By the morning of August 18, the complex of fires burning through much of the Napa County region collectively encompassed over 12,000 acres. By this time, only several hundred firefighters were actively engaging the fires. Air attack reported additional spot fires beginning to flare up due to the deteriorating weather conditions, as at least 20 to 30 new fires ignited by lightning the day prior were discovered. One of those ignitions was the actively expanding Walbridge Fire (then the 13-4 Fire) that had started in rugged hills north of the Austin Creek State Recreation Area of Sonoma County. Evacuation warnings were put in place for the rural area in the hills between Healdsburg and Stewarts Point as the fire burned virtually unchecked. Those evacuations were then expanded to include areas east of Sewell Road and King Ridge Road; north of Old Cazadero Road and Austin Creek; west of East Austin Creek and Wal Bridge Ridge; and south of Stewarts Point Skaggs Springs Road --as well as Guerneville, Monte Rio and other areas north of the Russian River-- which displaced hundreds of residences by nightfall as the fire grew to 500 acres.

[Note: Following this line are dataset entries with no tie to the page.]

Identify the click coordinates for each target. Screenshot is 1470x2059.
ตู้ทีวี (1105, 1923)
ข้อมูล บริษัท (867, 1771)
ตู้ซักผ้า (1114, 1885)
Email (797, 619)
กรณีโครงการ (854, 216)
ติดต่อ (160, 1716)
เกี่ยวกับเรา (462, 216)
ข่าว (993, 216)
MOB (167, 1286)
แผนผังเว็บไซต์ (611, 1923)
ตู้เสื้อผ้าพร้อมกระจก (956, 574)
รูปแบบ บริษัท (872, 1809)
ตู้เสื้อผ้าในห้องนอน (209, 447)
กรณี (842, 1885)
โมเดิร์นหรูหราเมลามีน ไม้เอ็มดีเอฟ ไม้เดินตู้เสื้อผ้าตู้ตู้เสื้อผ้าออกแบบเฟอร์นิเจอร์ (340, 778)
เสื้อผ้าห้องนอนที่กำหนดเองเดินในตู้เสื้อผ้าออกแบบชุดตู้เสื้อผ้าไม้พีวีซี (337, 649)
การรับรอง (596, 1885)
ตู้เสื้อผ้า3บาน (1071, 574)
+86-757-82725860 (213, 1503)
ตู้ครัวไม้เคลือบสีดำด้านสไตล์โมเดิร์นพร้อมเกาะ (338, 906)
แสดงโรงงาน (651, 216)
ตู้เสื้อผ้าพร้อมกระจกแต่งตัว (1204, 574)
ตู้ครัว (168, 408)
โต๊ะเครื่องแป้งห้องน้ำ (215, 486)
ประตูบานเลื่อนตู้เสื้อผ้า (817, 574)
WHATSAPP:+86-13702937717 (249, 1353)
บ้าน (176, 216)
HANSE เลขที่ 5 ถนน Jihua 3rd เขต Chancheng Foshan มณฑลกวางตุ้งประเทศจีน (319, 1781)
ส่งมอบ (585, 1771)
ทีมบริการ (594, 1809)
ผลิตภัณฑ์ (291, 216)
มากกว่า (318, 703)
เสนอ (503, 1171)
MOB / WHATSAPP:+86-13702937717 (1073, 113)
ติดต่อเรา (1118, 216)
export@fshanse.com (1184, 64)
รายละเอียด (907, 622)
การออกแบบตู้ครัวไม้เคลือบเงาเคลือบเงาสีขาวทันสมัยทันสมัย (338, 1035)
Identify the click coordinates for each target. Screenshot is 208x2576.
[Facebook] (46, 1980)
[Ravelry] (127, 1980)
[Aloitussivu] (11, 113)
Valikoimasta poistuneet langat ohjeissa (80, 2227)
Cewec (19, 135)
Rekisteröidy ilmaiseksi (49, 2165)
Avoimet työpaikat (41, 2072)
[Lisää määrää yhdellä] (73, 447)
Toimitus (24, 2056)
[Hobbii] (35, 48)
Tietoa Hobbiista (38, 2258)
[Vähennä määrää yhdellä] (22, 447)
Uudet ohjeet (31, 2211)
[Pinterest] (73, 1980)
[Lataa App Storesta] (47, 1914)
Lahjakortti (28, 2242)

Meanwhile, a 15 acre fire had also been spotted burning between Meyers Grade and Highway 1 north of the community of Jenner after being caused by lightning the day prior and would later be dubbed the Meyers Fire as it also rapidly expanded in the area. Mandatory evacuations were put in place for areas west of Meyers Grade Road, south of Fort Ross Road and North of the intersection of Meyers Grade Road and Highway 1 throughout the day.

Evacuations orders that initially were put in place for roads near the Hennessey Fire off of Hennessey Ridge Road and Highway 128 and along Chiles Pope Valley Road and Lower Chiles Valley Road began to expand for much of the surrounding Lake Berryessa area as the fire and multiple other conflagrations effectively exploded in size in that area. These mandatory evacuations were put in place for the Berryessa Highlands and Spanish Flat areas as the fires rapidly raged towards those communities. By this time, the Hennessey Fire has reportedly only destroyed one structure and two outbuildings in the area and threatened 205 structures, however an additional 390 homes in the Berryessa Estates area were now reportedly threatened and multiple structures were reported burning throughout the valley. Later that afternoon, the fire further threatened additional rural areas along Highway 128 as it jumped the two-lane winding highway twice and it raced towards the Vaca Mountains bordering Napa and Solano County.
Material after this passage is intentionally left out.